Overall, the project was successful. The collected result was significant, and has marked a great impact on my personal experience. The only problem arose was I did not have enough time to write five case studies as planned. Instead, I was only able to finished three case studies. Further, this project with SCUK focused on children’s current situations. A longitudinal study following these children would complement this study and greatly improve our understanding of how HIV/AIDS truly affects those children whose families are so afflicted by it.

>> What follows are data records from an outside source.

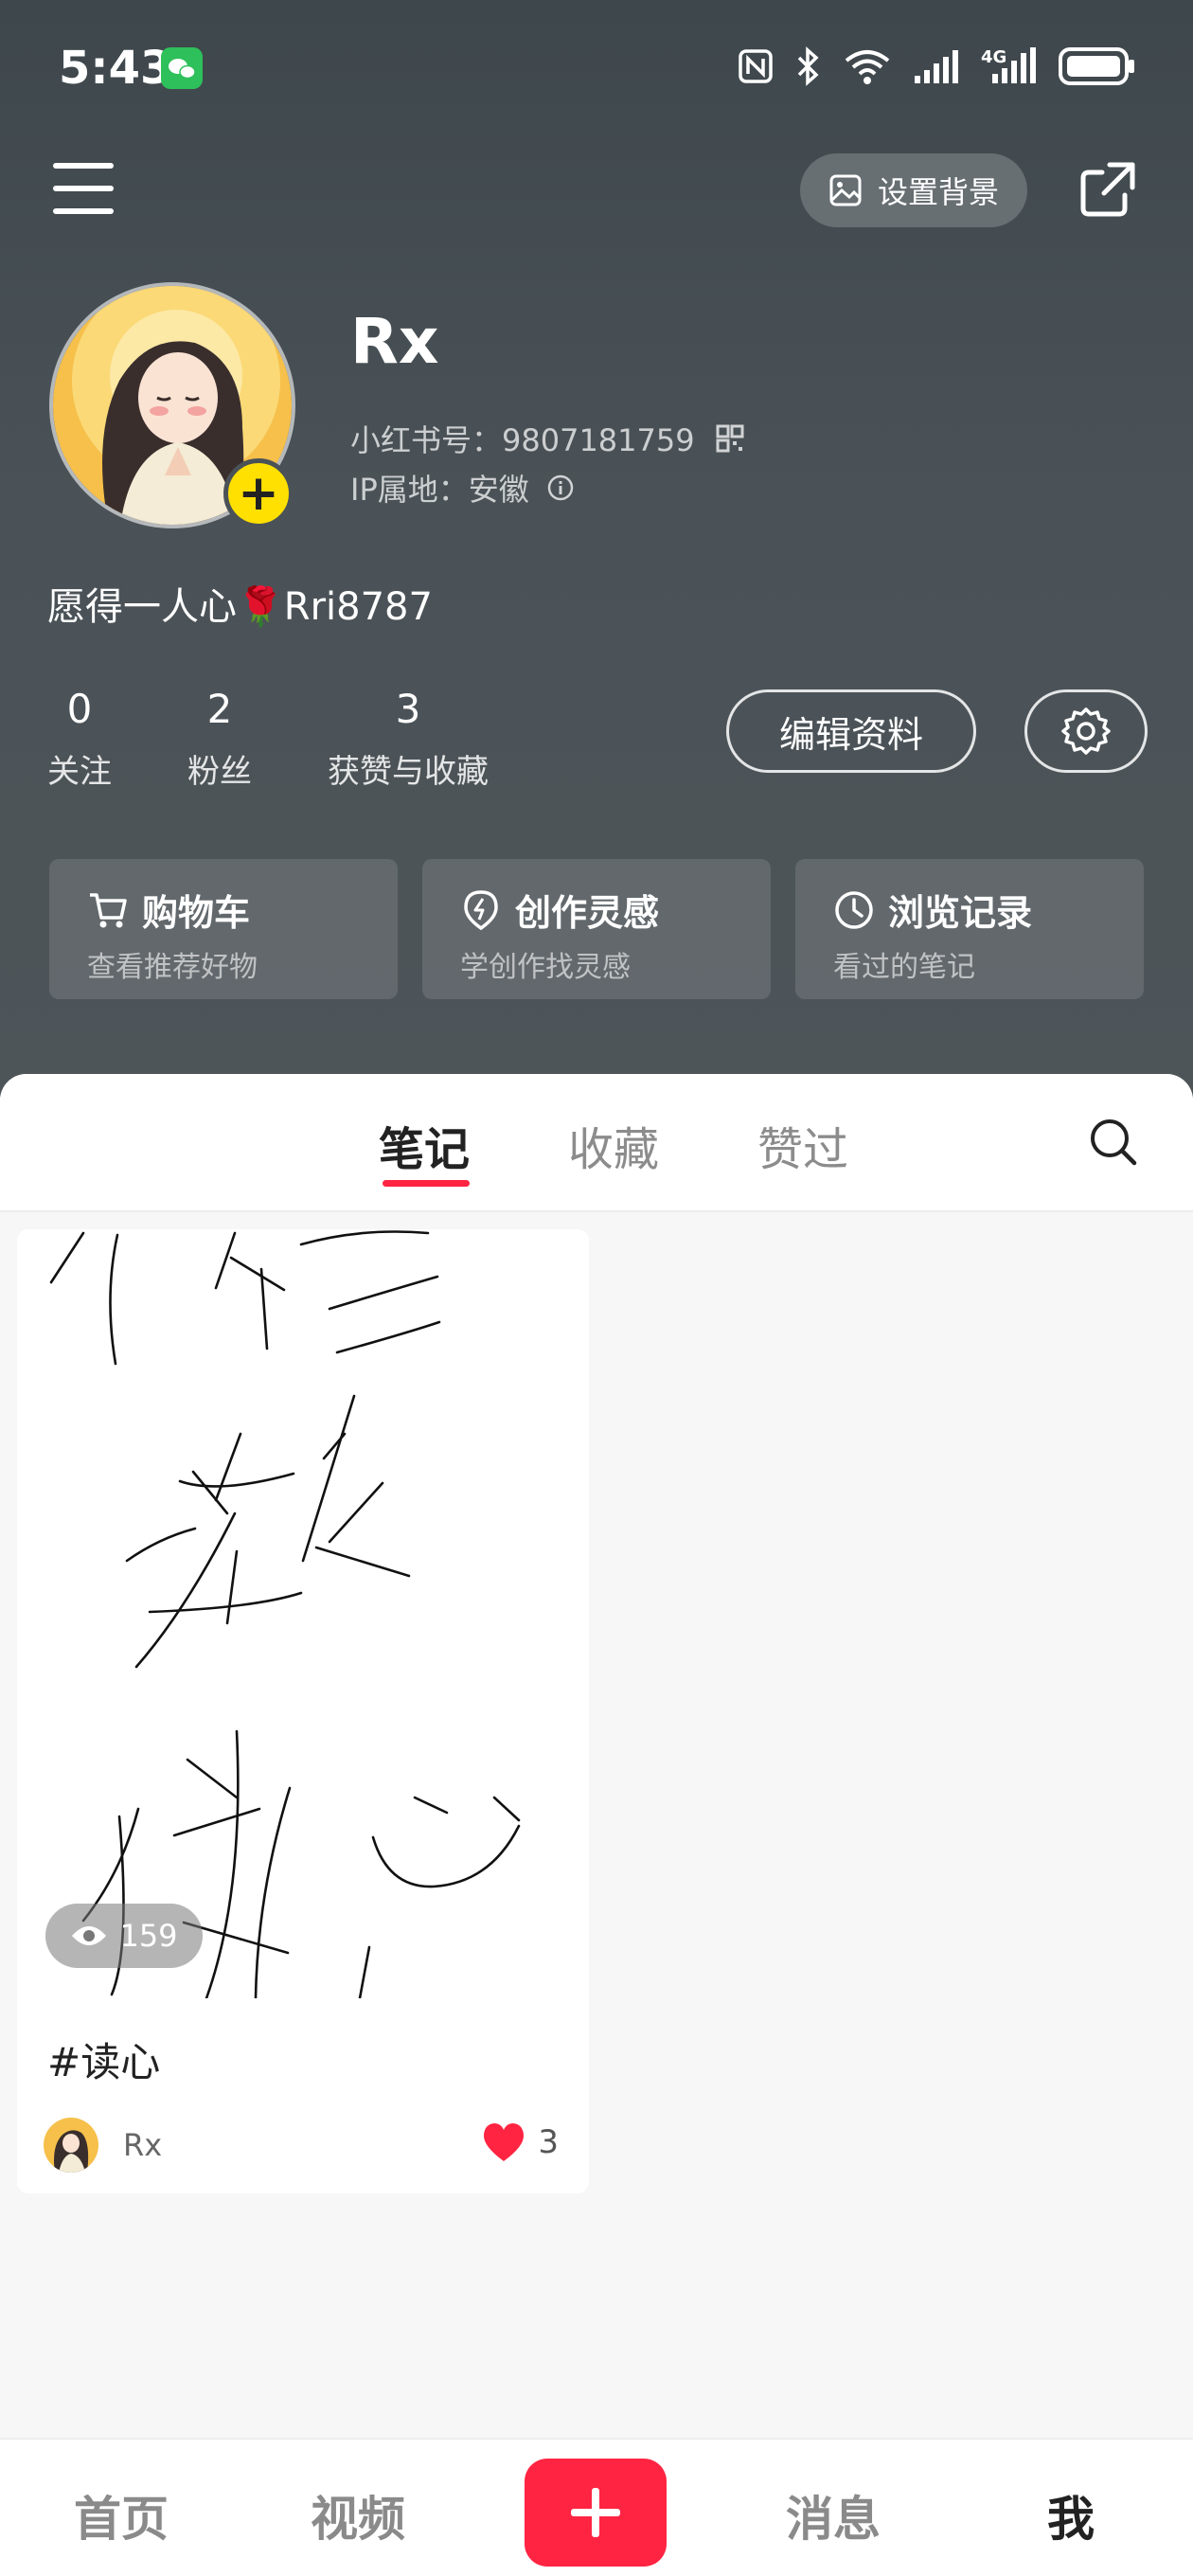 The width and height of the screenshot is (1193, 2576). Describe the element at coordinates (560, 488) in the screenshot. I see `info-icon` at that location.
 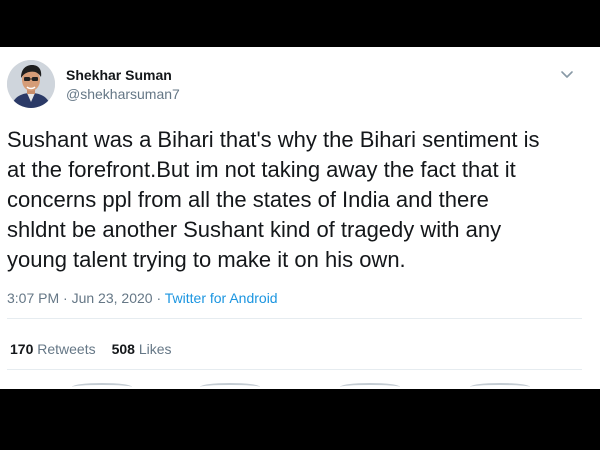 I want to click on tweet-stats: 170 Retweets 508 Likes, so click(x=91, y=349).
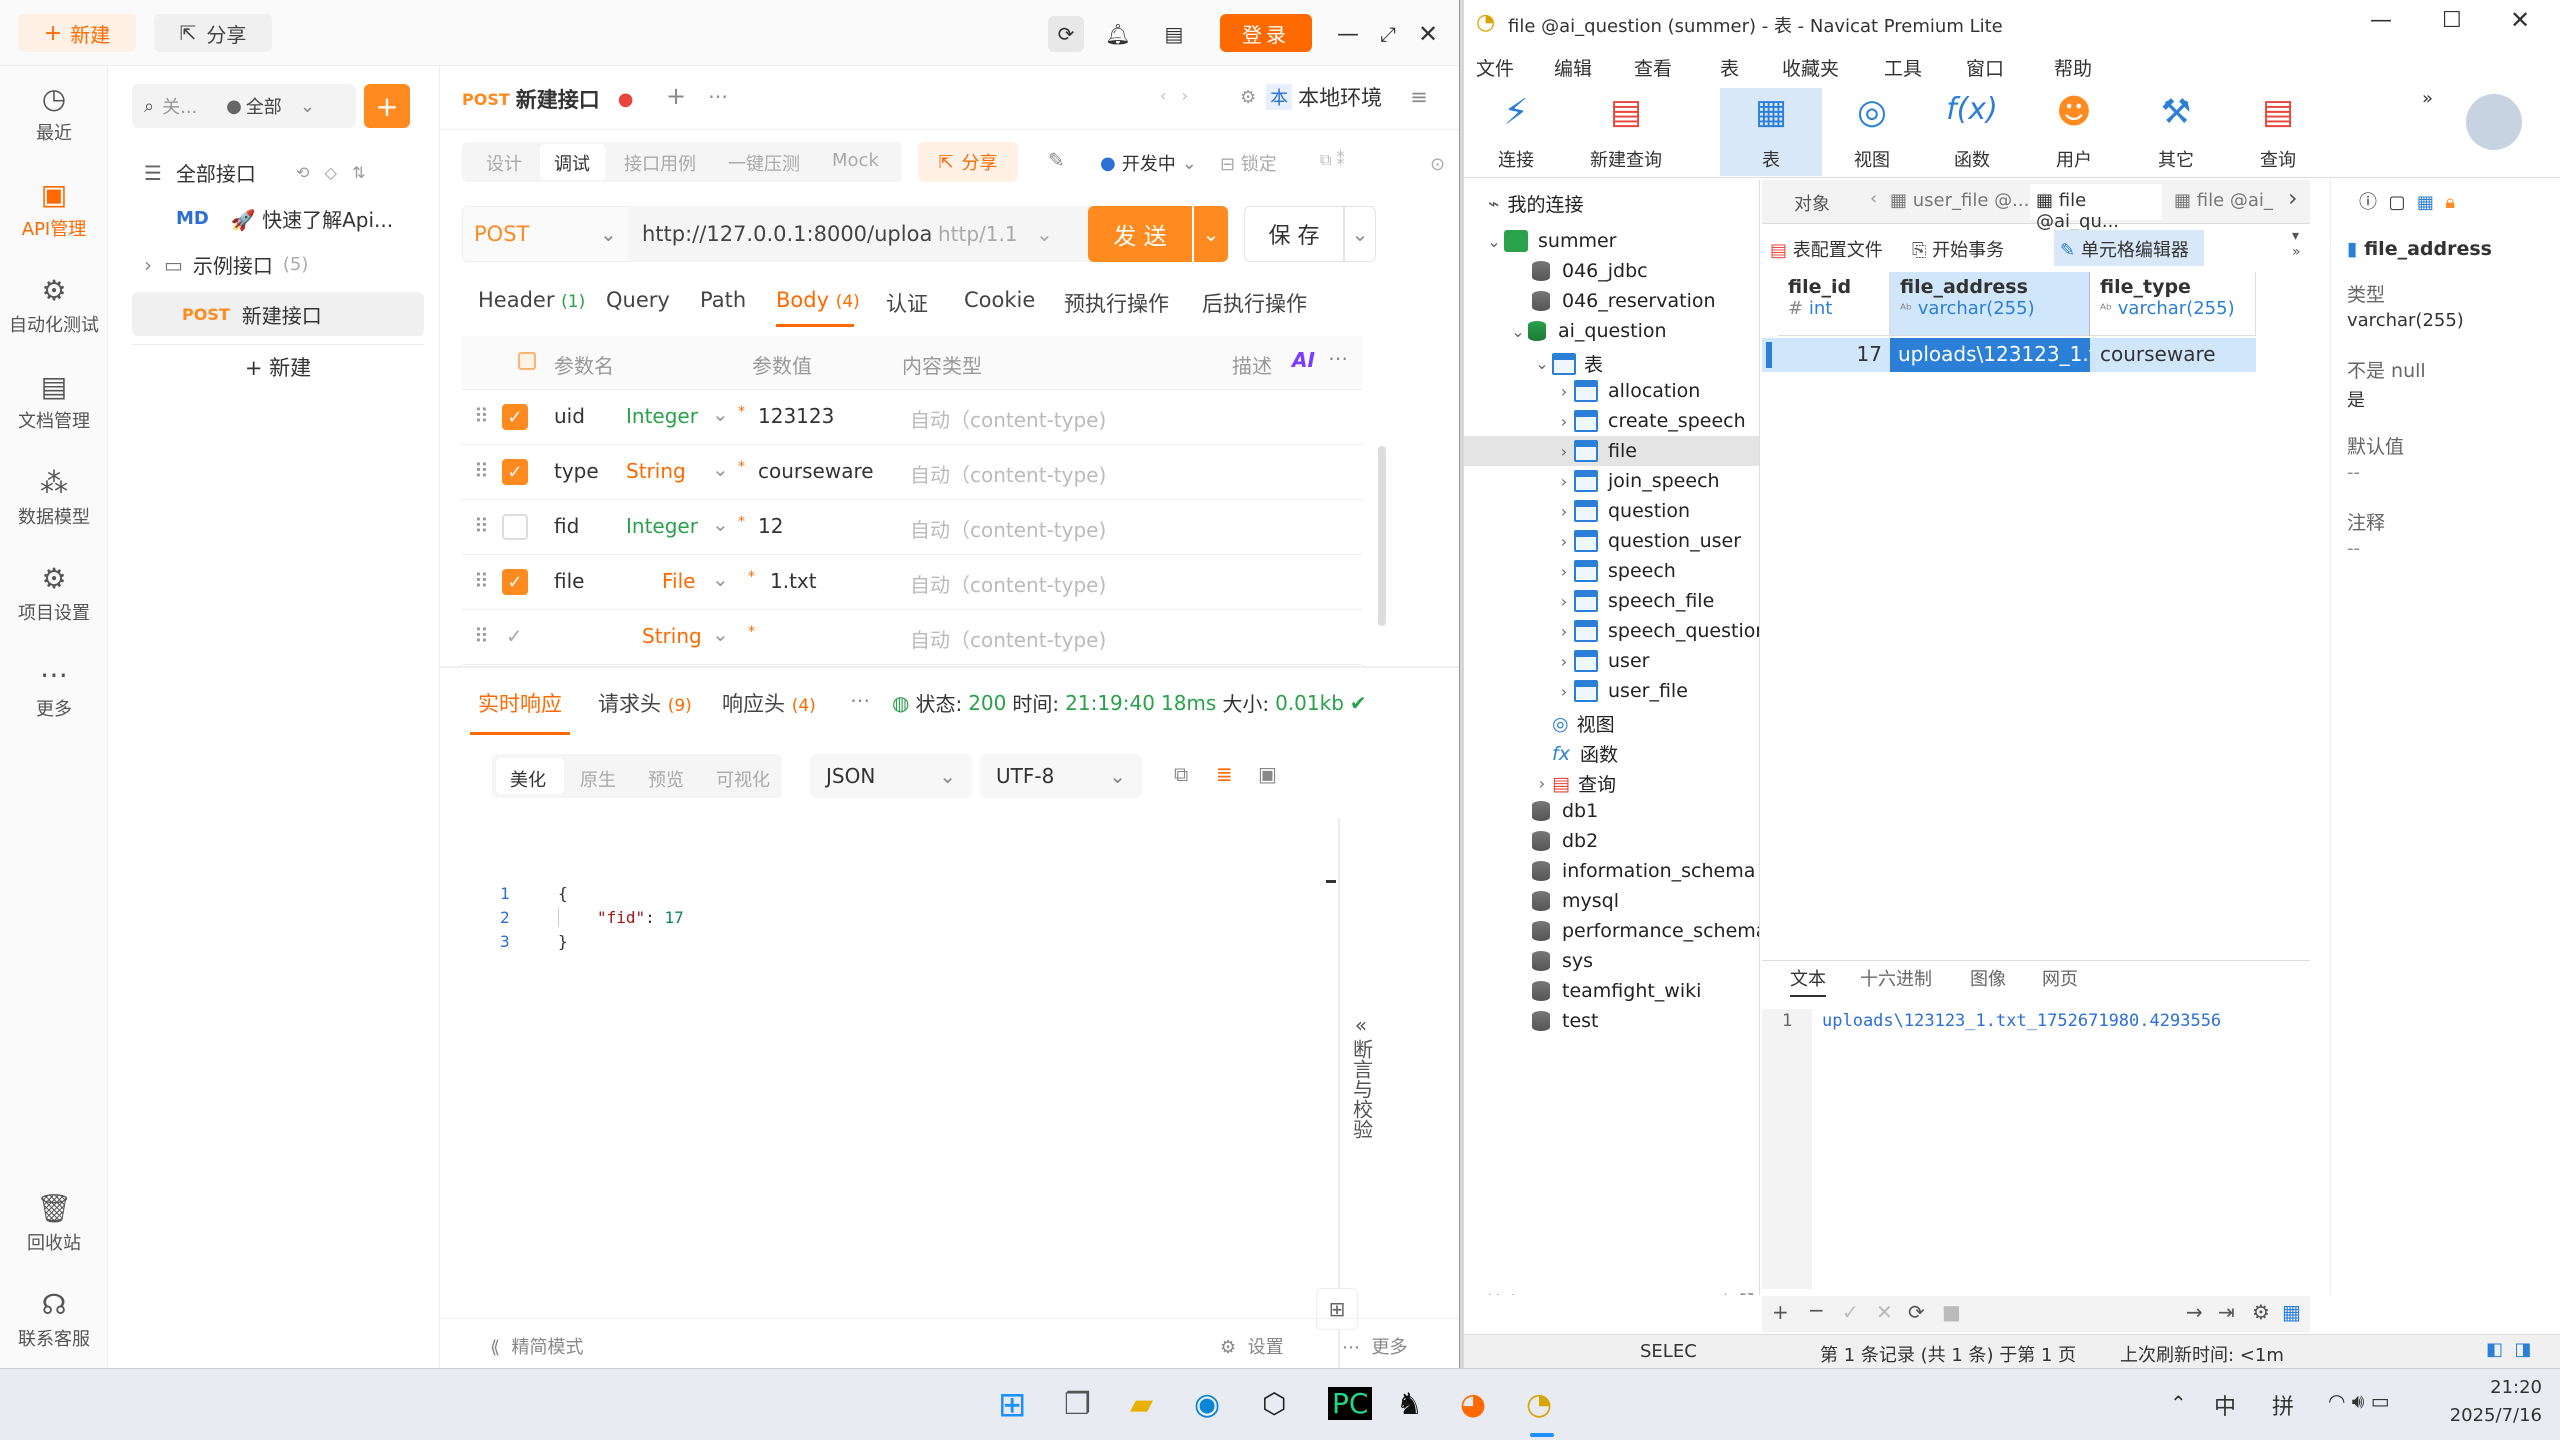 This screenshot has height=1440, width=2560. I want to click on tab-nav-icons: ‹ ›, so click(1174, 96).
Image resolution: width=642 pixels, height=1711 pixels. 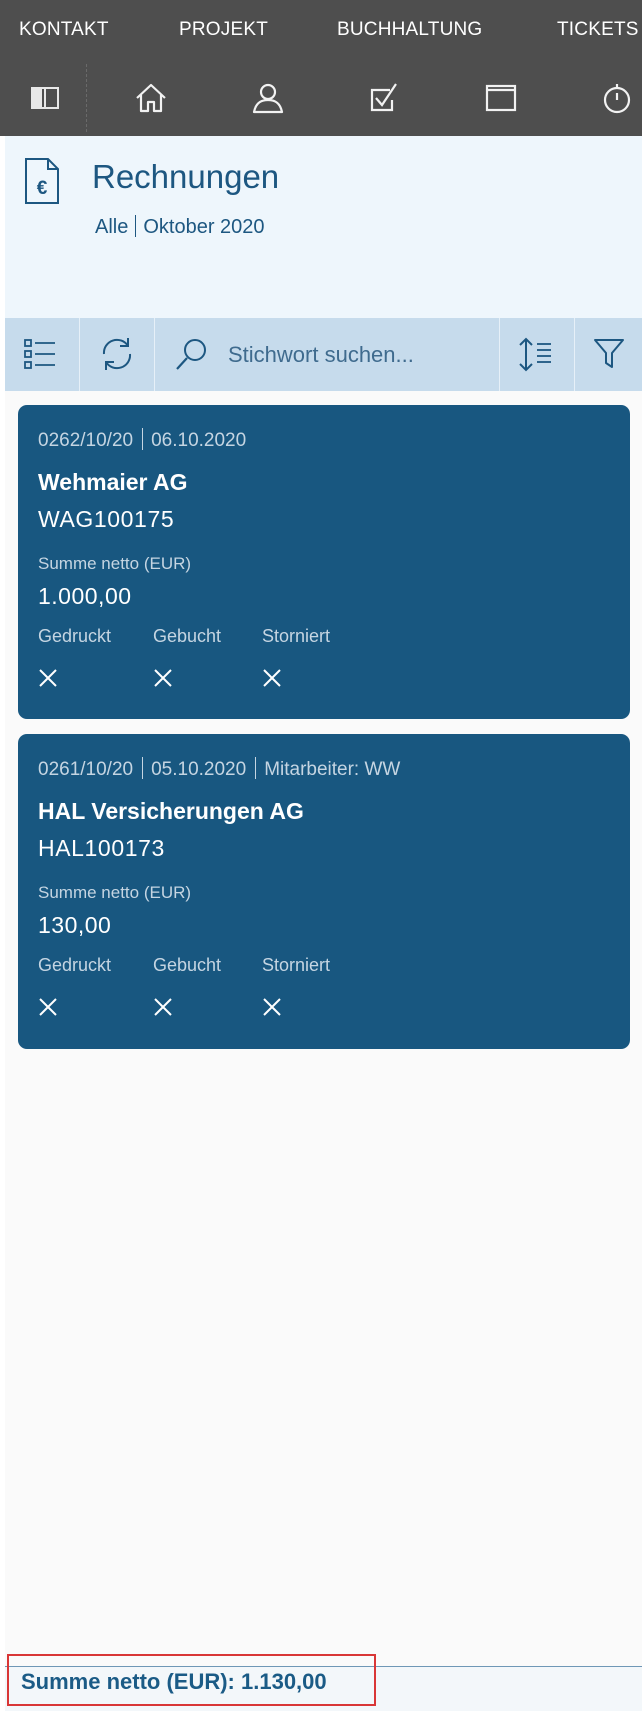 What do you see at coordinates (191, 354) in the screenshot?
I see `search-icon` at bounding box center [191, 354].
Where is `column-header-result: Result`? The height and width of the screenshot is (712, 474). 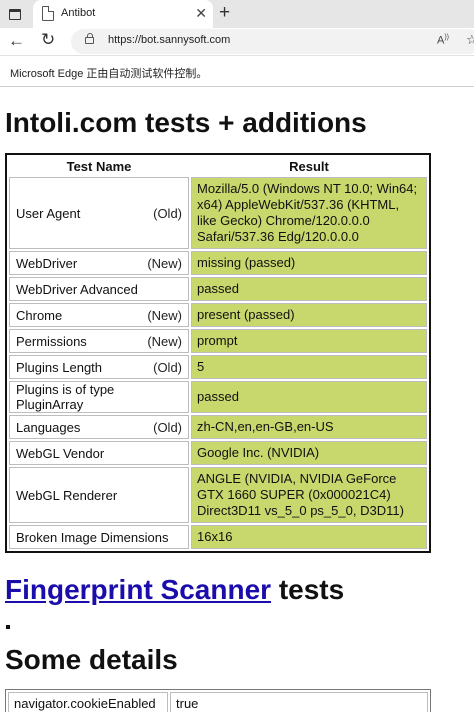
column-header-result: Result is located at coordinates (309, 166).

East Asia is currently experiencing a boom in HIV/AIDS cases as it grapples a boom economically and children bear the brunt of this epidemic’s long term effects. My work with SCUK in Vietnam was an invaluable eye-opening experience. I saw a side of public health unable to be taught in classrooms or garnered from internships in the United States. I grew to love those I served and understand clearly how one person’s choice can affect his or her family and love ones. Most of all, I saw that children are thrust into the downward spiral that leads to HIV/AIDS infection through social stigma, lack of education and health care, and poor parental choices. I was a part of much to help elucidate and alleviate this depressing situation, but there is so much more to be done.